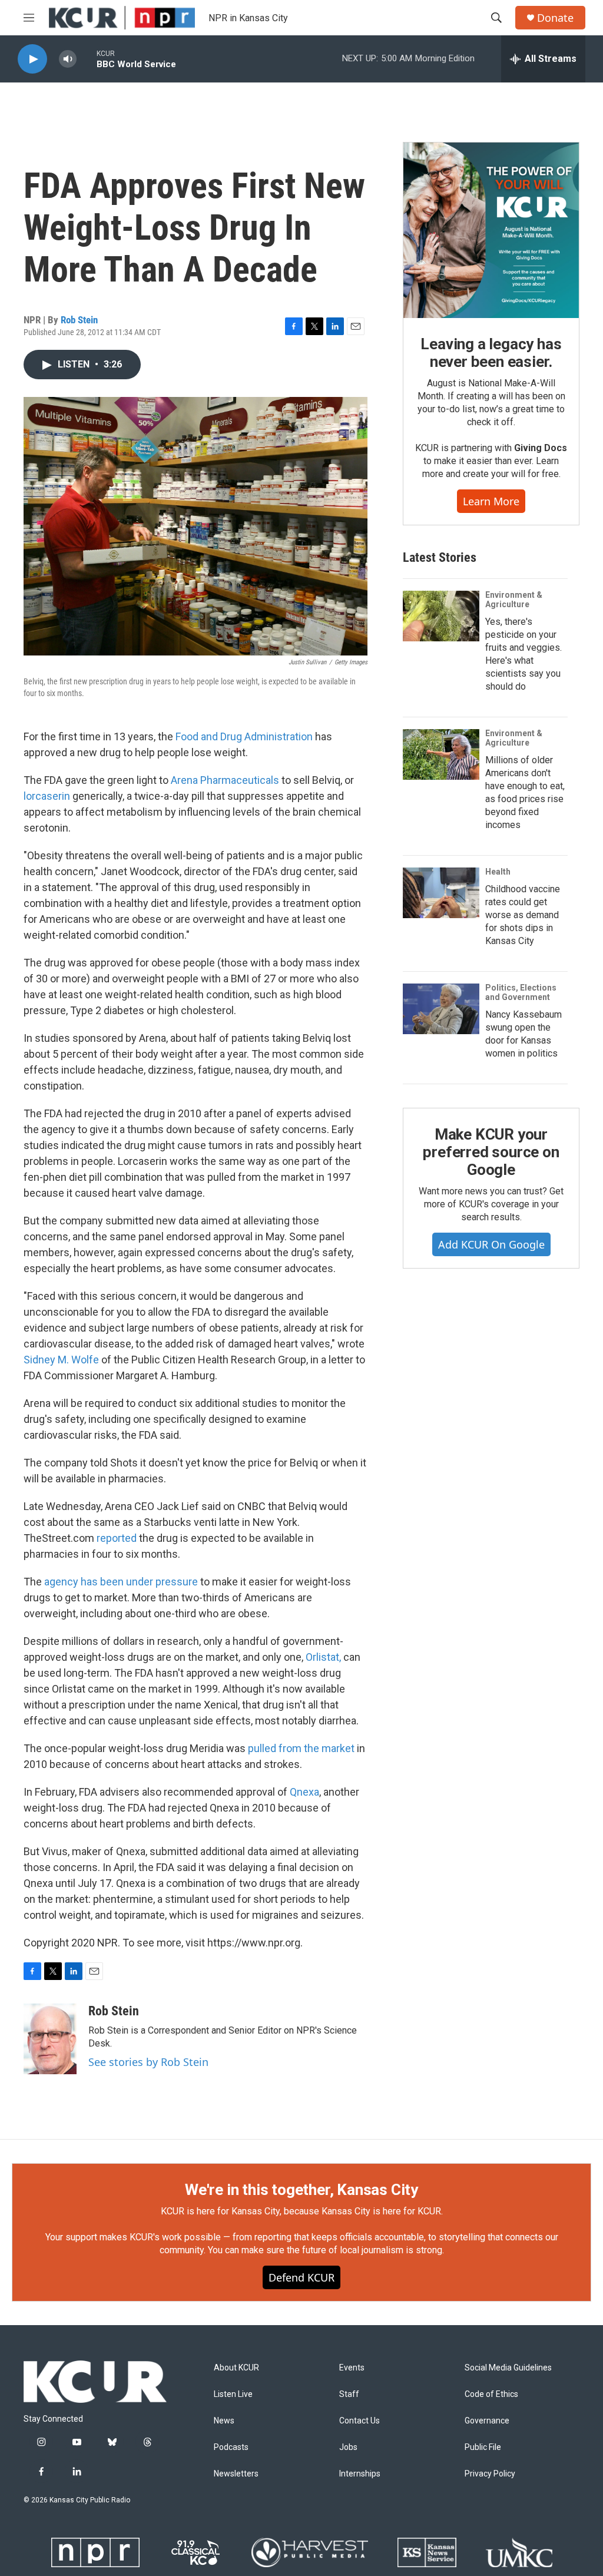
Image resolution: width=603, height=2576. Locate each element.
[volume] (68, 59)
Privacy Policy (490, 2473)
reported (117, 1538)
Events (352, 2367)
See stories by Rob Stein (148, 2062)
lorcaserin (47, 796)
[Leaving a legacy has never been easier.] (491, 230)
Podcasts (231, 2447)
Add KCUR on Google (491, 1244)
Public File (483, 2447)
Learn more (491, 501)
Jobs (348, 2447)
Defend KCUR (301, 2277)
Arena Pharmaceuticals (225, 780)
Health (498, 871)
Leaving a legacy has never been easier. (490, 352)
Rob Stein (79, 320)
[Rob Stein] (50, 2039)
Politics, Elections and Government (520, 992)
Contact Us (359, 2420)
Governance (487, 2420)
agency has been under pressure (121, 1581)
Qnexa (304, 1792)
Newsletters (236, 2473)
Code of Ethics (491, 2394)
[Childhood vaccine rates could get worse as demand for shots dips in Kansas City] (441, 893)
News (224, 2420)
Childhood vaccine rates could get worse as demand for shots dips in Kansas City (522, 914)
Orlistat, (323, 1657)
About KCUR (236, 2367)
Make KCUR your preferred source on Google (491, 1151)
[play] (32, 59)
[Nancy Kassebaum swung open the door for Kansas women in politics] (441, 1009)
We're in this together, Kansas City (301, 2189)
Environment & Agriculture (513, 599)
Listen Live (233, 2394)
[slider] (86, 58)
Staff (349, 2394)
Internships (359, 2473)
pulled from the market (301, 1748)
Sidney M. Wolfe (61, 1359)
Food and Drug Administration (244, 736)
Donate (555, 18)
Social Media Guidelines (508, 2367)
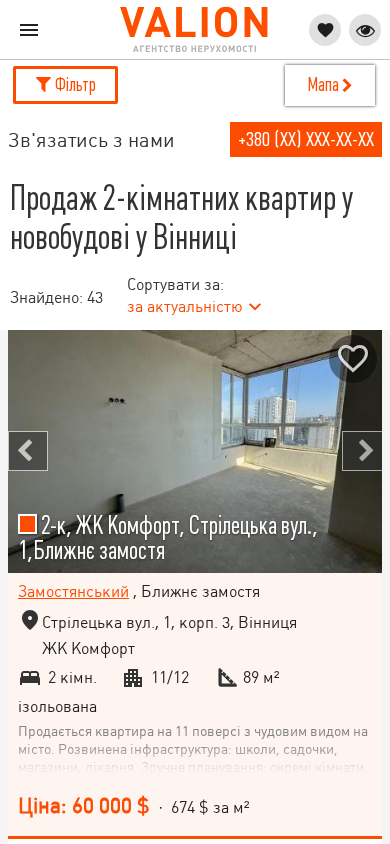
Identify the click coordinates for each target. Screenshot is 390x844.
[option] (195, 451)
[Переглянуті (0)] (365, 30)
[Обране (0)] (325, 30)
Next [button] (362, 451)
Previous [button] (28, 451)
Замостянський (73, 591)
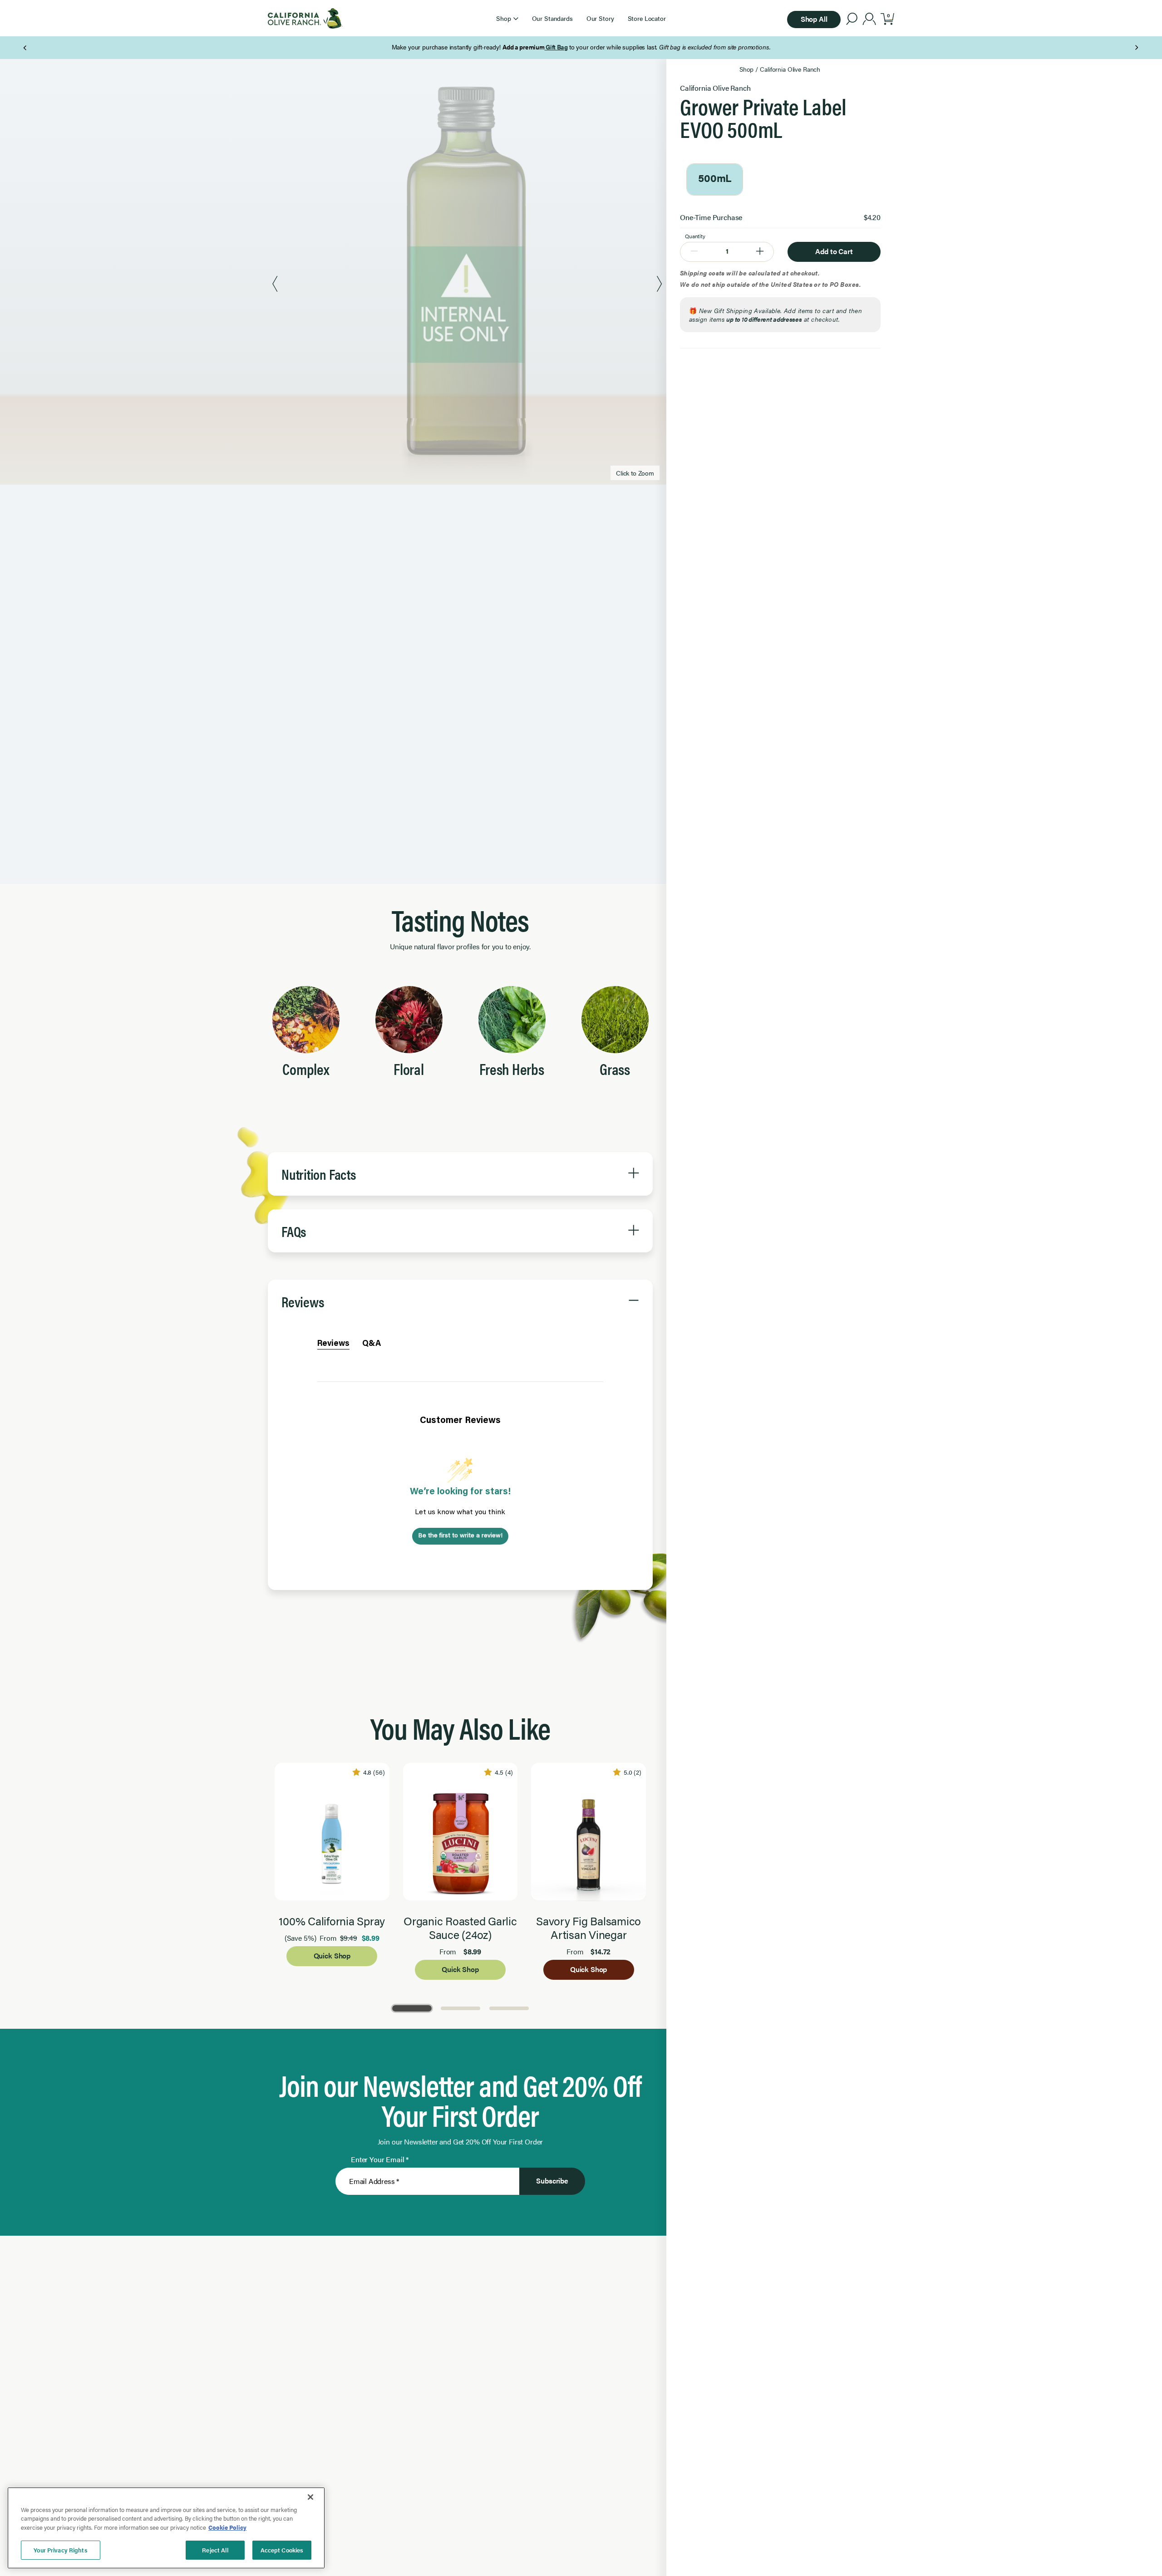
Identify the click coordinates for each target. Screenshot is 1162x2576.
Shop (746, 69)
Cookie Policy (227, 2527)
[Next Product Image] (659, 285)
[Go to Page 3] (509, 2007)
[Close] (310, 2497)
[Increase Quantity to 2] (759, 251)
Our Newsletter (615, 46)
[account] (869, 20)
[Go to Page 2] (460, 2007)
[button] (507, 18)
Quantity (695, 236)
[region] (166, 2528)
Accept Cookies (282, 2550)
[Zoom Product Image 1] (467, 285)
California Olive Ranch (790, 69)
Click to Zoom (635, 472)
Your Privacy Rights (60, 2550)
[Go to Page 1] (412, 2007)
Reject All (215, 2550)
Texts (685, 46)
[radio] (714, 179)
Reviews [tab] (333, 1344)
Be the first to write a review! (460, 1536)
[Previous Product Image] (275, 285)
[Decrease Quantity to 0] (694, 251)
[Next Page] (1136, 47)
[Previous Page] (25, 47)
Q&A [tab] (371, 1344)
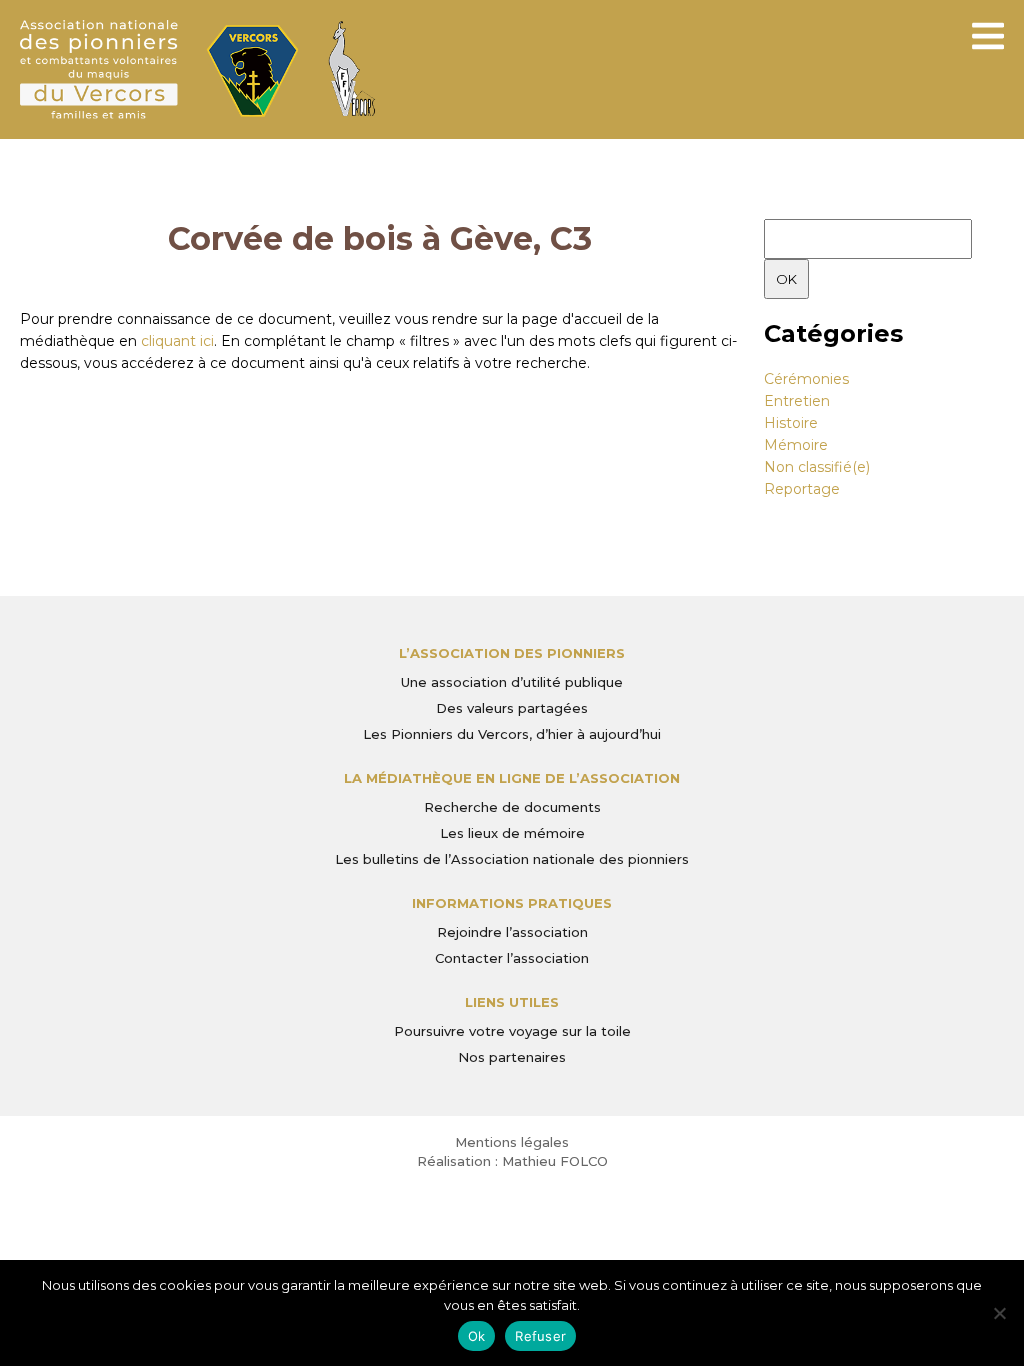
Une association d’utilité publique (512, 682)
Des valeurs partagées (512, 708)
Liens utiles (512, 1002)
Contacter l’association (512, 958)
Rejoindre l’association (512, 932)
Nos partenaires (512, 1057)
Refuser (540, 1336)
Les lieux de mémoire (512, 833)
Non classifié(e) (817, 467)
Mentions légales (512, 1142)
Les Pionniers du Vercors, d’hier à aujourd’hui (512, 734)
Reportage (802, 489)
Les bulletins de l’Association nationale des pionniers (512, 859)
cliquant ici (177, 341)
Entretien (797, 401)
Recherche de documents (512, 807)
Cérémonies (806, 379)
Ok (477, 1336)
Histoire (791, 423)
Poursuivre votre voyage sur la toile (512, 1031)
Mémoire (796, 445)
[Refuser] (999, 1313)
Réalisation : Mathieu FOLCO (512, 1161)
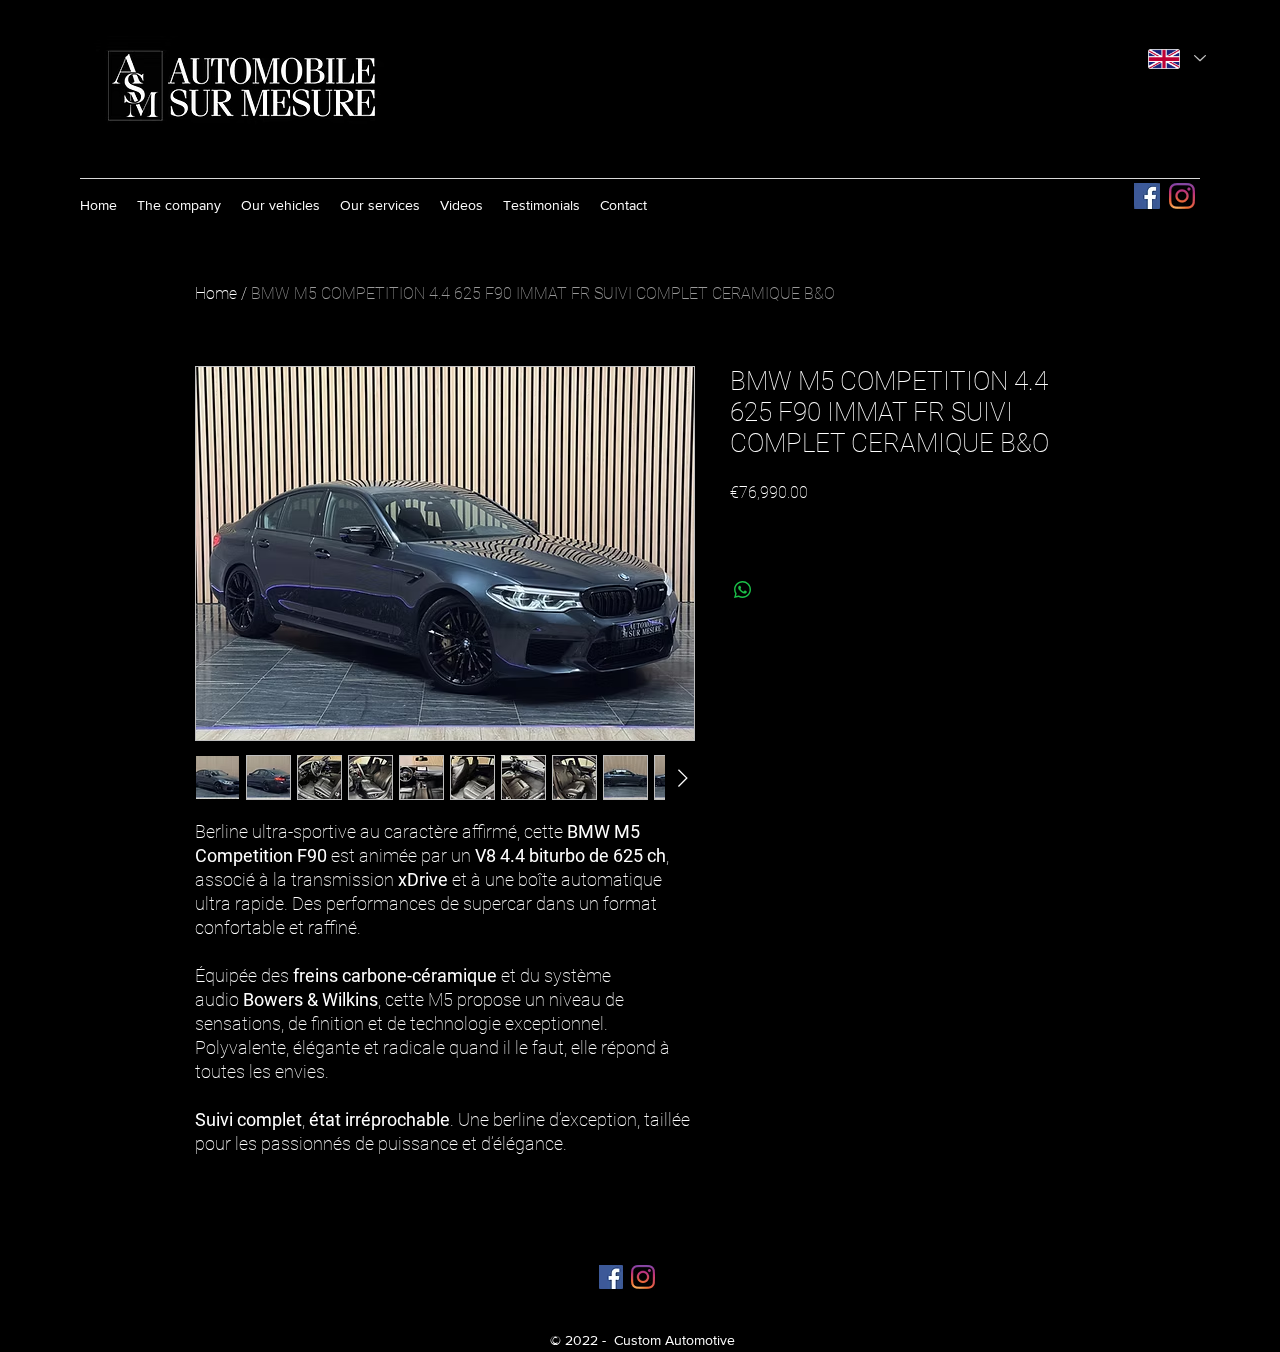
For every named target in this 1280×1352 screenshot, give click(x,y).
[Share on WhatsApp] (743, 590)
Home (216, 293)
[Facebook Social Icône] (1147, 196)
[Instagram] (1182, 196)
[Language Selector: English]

- _Exercise_
Please make an exact copy of the lines above from the line with "Une association d’utilité publique (512, 682)" through the line with "Mentions légales (512, 1142)", both ends included.

- _Answer box_
Une association d’utilité publique (512, 682)
Des valeurs partagées (512, 708)
Liens utiles (512, 1002)
Contacter l’association (512, 958)
Rejoindre l’association (512, 932)
Nos partenaires (512, 1057)
Refuser (540, 1336)
Les lieux de mémoire (512, 833)
Non classifié(e) (817, 467)
Mentions légales (512, 1142)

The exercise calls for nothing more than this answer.